[Exercise prompt] Take every line in the entries that includes the word "agent" and copy it.

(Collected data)
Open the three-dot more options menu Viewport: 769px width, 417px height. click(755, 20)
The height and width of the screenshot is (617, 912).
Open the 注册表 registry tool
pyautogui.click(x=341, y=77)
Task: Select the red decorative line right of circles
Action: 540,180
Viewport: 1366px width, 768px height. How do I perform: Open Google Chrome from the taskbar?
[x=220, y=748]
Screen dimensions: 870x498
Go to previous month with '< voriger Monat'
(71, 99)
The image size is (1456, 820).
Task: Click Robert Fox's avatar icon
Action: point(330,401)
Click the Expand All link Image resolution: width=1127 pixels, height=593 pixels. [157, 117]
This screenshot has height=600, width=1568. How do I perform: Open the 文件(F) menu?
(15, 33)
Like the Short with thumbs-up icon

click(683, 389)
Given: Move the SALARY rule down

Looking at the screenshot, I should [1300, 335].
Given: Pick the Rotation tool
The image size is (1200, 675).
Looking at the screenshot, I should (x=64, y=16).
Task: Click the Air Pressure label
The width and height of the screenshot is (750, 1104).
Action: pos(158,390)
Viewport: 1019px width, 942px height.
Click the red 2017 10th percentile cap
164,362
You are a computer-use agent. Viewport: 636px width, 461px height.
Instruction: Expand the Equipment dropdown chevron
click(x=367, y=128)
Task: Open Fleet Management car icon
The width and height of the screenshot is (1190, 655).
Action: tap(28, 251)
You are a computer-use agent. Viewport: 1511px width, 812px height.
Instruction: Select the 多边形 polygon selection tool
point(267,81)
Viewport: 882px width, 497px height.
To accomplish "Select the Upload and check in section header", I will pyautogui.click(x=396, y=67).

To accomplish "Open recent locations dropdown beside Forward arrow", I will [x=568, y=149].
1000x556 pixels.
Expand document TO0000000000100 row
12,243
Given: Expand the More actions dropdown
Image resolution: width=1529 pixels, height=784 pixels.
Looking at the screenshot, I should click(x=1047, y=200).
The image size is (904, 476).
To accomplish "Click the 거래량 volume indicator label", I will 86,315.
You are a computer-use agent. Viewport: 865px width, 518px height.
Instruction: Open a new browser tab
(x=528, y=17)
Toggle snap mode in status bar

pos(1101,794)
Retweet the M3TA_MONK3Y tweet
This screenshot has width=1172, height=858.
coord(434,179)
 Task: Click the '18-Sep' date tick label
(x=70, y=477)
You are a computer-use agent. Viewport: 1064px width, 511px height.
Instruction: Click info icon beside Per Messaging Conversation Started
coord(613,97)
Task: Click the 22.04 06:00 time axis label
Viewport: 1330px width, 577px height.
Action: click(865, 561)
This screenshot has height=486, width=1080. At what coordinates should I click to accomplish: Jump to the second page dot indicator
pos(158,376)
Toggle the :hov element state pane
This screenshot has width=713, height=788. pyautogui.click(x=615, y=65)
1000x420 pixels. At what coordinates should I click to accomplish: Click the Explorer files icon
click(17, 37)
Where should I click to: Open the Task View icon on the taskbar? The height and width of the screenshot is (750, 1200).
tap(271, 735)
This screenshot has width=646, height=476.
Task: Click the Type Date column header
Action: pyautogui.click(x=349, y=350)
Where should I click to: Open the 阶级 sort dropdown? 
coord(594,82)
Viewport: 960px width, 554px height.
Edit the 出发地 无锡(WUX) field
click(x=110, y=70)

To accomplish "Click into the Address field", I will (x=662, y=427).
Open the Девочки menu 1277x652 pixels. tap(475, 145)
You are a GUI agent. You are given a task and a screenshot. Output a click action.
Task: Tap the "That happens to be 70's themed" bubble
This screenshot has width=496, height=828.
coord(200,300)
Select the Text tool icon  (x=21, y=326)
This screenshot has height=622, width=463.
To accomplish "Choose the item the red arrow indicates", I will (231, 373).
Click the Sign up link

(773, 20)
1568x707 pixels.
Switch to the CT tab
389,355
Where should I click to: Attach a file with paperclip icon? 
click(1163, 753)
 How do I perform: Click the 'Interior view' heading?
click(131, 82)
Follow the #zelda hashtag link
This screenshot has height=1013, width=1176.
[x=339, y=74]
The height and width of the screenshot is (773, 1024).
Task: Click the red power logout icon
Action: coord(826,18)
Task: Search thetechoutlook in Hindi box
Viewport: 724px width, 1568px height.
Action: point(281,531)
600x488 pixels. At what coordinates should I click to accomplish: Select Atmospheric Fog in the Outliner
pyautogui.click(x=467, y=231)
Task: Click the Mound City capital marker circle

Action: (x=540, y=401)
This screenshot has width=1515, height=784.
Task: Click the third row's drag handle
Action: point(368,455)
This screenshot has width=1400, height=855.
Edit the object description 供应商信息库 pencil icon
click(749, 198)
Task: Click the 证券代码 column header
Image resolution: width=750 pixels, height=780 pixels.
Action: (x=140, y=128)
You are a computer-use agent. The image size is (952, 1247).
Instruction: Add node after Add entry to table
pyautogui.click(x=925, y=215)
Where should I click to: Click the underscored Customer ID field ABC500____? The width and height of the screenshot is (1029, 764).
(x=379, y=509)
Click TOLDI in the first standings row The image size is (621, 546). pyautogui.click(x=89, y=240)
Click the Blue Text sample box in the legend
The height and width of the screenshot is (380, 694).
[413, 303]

[Solution to this task]
You are a computer-use agent. Viewport: 636px width, 461px height.
You are a computer-use agent. Viewport: 1511px width, 812px height.
You are a computer-use agent. Viewport: 865px width, 518px height.
You are a computer-use agent. Viewport: 1064px width, 511px height.
You are a GUI agent. You are given a task and a screenshot. Output a click action.
You are a computer-use agent. The image size is (952, 1247).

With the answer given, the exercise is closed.